Services
Corneal Topography (Pentacam)
Detailed corneal mapping for keratoconus and preoperative assessment.
What is corneal topography with Pentacam
The Pentacam is an imaging system that records a series of cross-sections of the anterior segment of the eye and reconstructs a three-dimensional image of the cornea. Rather than relying only on a single "flat" curvature reading, it captures the shape of the anterior and posterior surfaces, central and peripheral thickness, and generates indices that help classify conditions such as keratoconus or normal variation.
The test complements slit-lamp biomicroscopy and automated refraction: it provides mapping rather than isolated numbers such as K1/K2. As part of a comprehensive eye examination, it is included when there is a suspicious shape, a need for precise biometry, or preoperative documentation.
What information it provides
The data produce curvature and thickness maps, an estimate of the steepest slope (typically Kmax where shown in the software), anterior/posterior surface ratios, and anterior segment parameters (e.g. angle, anterior chamber depth in combination with the clinical picture). Regional pachymetry helps assess the safety of procedures that affect corneal thickness or stability.
In suspected or known keratoconus, comparing tests over time can reveal progression (e.g. changes in slope or shape) before vision noticeably worsens. Interpretation remains clinical: the ophthalmologist combines the results with vision, refraction and slit-lamp examination.
In many cases, traditional corneal readings (automated refraction, Placido-disc topography) are used in parallel to check agreement between methods; when there is a discrepancy, re-examination or a complementary method is incorporated into the plan at the examiner's discretion.
Indications: refraction, keratoconus, contact lenses
Topography is often requested before refractive procedures (LASIK, PRK, etc.) to assess whether corneal shape allows safe planning, as well as before fitting specialised contact lenses when the clinical picture requires it. In patients whose refraction and eyeglasses prescription changes unusually, or with a family history of keratoconus, the test can help identify "suspicious" shapes early.
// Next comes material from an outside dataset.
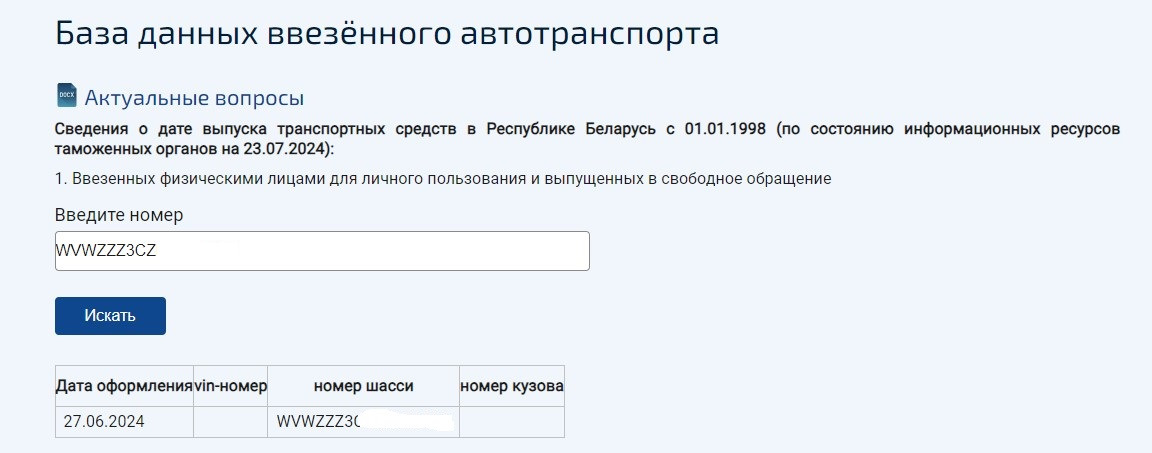The height and width of the screenshot is (453, 1152).
Task: Click the vin-номер column header
Action: (231, 386)
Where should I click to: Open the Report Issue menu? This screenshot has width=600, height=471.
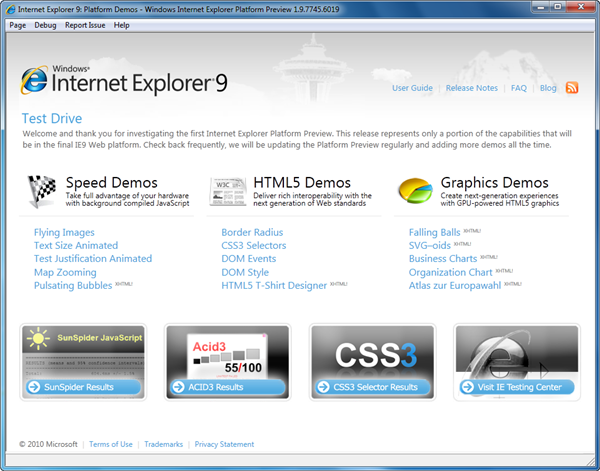pyautogui.click(x=85, y=25)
- Diagnosis and monitoring of keratoconus or shape changes
- Preoperative assessment before refractive procedures, where indicated
- Assessment before cataract surgery and IOL selection when detailed biometry is needed
- Documentation of thickness and symmetry for clinical decisions over time
This list does not mean everyone needs a Pentacam at every visit; the frequency and need for repetition are set individually.
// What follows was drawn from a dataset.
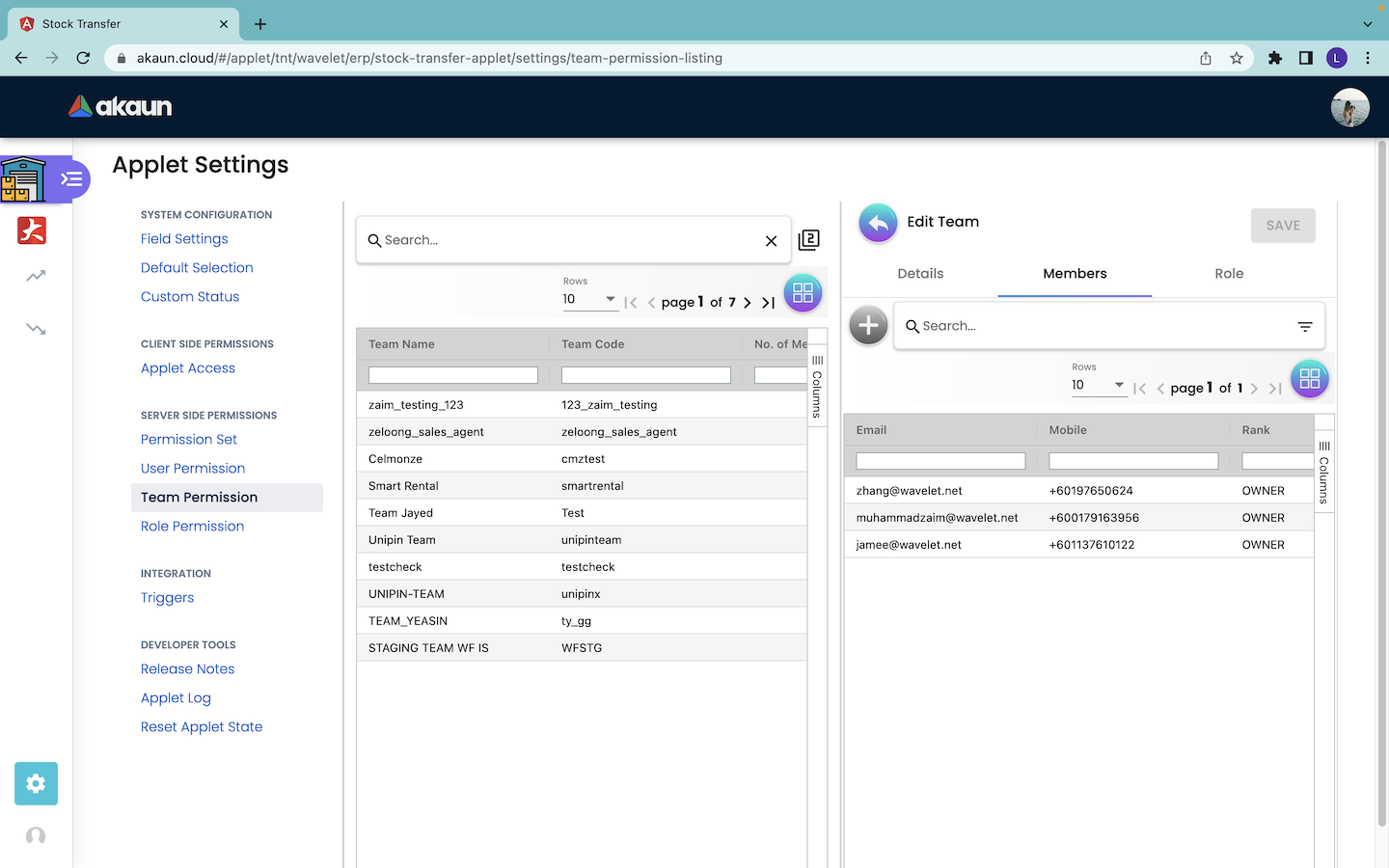Toggle the Columns panel in members table
Image resolution: width=1389 pixels, height=868 pixels.
pyautogui.click(x=1324, y=472)
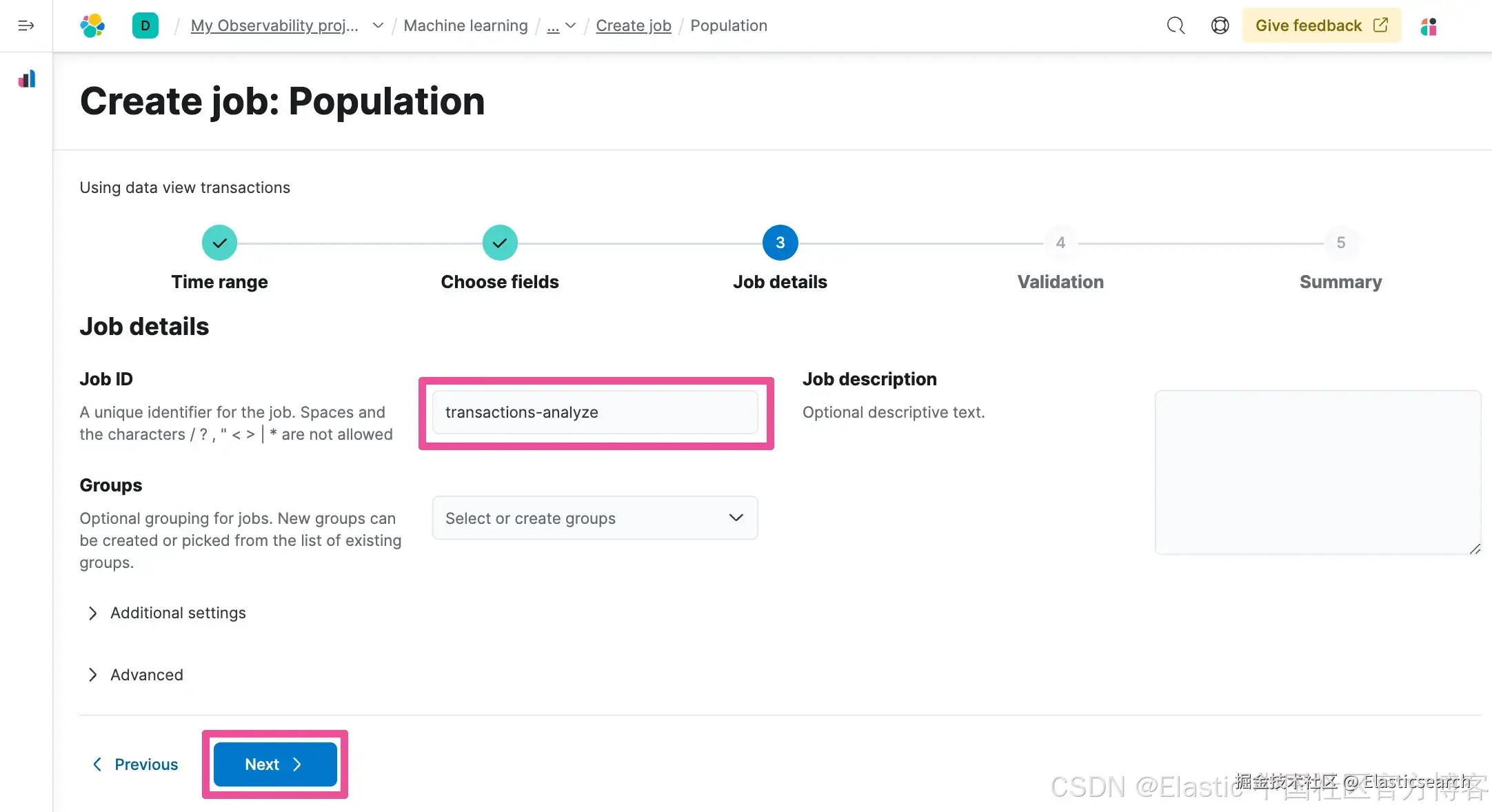Open the search magnifier icon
Relationship with cataract, intraocular lenses and surgery
Before cataract surgery or in preoperative planning for cataract, precise measurement and corneal analysis contribute to selecting the power and type of IOL, especially when premium intraocular lenses are discussed or there is significant astigmatism. The Pentacam does not replace other axial length or biometry measurements that may be required for the plan, but it enriches the picture of the corneal shape.
In cases where the clinical picture is also linked to pressure or angle assessment (e.g. as part of a general check before a procedure), the ophthalmologist combines the findings with the rest of the examination; specific information about glaucoma and related tests is available in separate sections at the practice.
Capture quality, cooperation and limitations
Scan quality depends on corneal clarity, gaze stability and patient cooperation. Dry eye, frequent blinking or head movements can require repetition. The maps are supporting tools, not "automatic diagnosis": false-positive or unstable results occur when the capture is not optimal or when there is oedema or surface pathology.
The Pentacam does not replace clinical examination or other tests such as optical coherence tomography for the macula or optic nerve; it specifically targets the shape of the cornea and the anterior segment.
In children or in people with difficulty maintaining steady fixation, the capture may need more attempts or scheduling at another visit; the safety and reliability of the measurement take priority over speed.
After the examination and next steps
The ophthalmologist explains which findings are clinically significant for you and how they fit into the next step (monitoring, adjusting glasses, scheduling a procedure, or repeating the test). Bring previous printouts or records if you have changed practice, so comparisons over time remain reliable.